## start Data lines
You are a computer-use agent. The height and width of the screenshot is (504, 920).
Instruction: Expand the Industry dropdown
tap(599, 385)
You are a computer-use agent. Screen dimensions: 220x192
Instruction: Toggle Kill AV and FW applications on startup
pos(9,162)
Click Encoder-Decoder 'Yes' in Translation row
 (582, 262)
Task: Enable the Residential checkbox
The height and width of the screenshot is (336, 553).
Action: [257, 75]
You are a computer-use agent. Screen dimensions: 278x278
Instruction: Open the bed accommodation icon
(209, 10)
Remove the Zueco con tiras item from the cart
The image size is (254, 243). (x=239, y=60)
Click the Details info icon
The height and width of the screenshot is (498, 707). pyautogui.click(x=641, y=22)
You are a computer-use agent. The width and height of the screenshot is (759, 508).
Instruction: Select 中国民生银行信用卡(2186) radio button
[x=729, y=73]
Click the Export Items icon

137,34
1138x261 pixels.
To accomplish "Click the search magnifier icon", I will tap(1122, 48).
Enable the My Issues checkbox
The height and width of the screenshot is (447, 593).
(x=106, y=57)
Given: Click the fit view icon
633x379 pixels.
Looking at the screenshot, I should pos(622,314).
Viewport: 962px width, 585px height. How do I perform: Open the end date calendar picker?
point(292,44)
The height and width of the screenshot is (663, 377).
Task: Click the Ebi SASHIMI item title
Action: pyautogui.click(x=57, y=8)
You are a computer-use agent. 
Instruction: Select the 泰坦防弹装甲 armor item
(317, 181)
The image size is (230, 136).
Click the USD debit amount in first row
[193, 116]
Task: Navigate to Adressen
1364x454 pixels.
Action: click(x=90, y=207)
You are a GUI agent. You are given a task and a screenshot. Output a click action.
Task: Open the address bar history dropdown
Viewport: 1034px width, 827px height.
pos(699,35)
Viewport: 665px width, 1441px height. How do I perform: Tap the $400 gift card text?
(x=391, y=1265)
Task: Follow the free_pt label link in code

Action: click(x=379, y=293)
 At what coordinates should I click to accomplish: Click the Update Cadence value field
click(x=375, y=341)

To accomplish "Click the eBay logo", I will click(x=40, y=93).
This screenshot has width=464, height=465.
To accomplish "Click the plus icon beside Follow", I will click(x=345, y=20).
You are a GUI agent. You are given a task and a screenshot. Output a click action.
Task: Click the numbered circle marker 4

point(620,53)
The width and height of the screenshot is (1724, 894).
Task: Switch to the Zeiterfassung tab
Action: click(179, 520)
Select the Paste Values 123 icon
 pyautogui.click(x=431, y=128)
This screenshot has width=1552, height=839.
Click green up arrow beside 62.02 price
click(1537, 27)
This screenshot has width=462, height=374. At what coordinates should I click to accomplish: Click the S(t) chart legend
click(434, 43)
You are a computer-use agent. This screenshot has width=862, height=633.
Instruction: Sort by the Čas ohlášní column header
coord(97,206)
## end Data lines
__Task directions__: Please print all of the lines above again word for word, leaving every character unchanged.

__Expected answer__:
You are a computer-use agent. The height and width of the screenshot is (504, 920).
Instruction: Expand the Industry dropdown
tap(599, 385)
You are a computer-use agent. Screen dimensions: 220x192
Instruction: Toggle Kill AV and FW applications on startup
pos(9,162)
Click Encoder-Decoder 'Yes' in Translation row
 (582, 262)
Task: Enable the Residential checkbox
The height and width of the screenshot is (336, 553).
Action: [257, 75]
You are a computer-use agent. Screen dimensions: 278x278
Instruction: Open the bed accommodation icon
(209, 10)
Remove the Zueco con tiras item from the cart
The image size is (254, 243). (x=239, y=60)
Click the Details info icon
The height and width of the screenshot is (498, 707). pyautogui.click(x=641, y=22)
You are a computer-use agent. The width and height of the screenshot is (759, 508).
Instruction: Select 中国民生银行信用卡(2186) radio button
[x=729, y=73]
Click the Export Items icon

137,34
1138x261 pixels.
To accomplish "Click the search magnifier icon", I will tap(1122, 48).
Enable the My Issues checkbox
The height and width of the screenshot is (447, 593).
(x=106, y=57)
Given: Click the fit view icon
633x379 pixels.
Looking at the screenshot, I should pos(622,314).
Viewport: 962px width, 585px height. How do I perform: Open the end date calendar picker?
point(292,44)
The height and width of the screenshot is (663, 377).
Task: Click the Ebi SASHIMI item title
Action: pyautogui.click(x=57, y=8)
You are a computer-use agent. 
Instruction: Select the 泰坦防弹装甲 armor item
(317, 181)
The image size is (230, 136).
Click the USD debit amount in first row
[193, 116]
Task: Navigate to Adressen
1364x454 pixels.
Action: click(x=90, y=207)
You are a GUI agent. You are given a task and a screenshot. Output a click action.
Task: Open the address bar history dropdown
Viewport: 1034px width, 827px height.
pos(699,35)
Viewport: 665px width, 1441px height. How do I perform: Tap the $400 gift card text?
(x=391, y=1265)
Task: Follow the free_pt label link in code

Action: click(x=379, y=293)
 At what coordinates should I click to accomplish: Click the Update Cadence value field
click(x=375, y=341)

To accomplish "Click the eBay logo", I will click(x=40, y=93).
This screenshot has width=464, height=465.
To accomplish "Click the plus icon beside Follow", I will click(x=345, y=20).
You are a GUI agent. You are given a task and a screenshot. Output a click action.
Task: Click the numbered circle marker 4

point(620,53)
The width and height of the screenshot is (1724, 894).
Task: Switch to the Zeiterfassung tab
Action: click(179, 520)
Select the Paste Values 123 icon
 pyautogui.click(x=431, y=128)
This screenshot has width=1552, height=839.
Click green up arrow beside 62.02 price
click(1537, 27)
This screenshot has width=462, height=374. At what coordinates should I click to accomplish: Click the S(t) chart legend
click(434, 43)
You are a computer-use agent. This screenshot has width=862, height=633.
Instruction: Sort by the Čas ohlášní column header
coord(97,206)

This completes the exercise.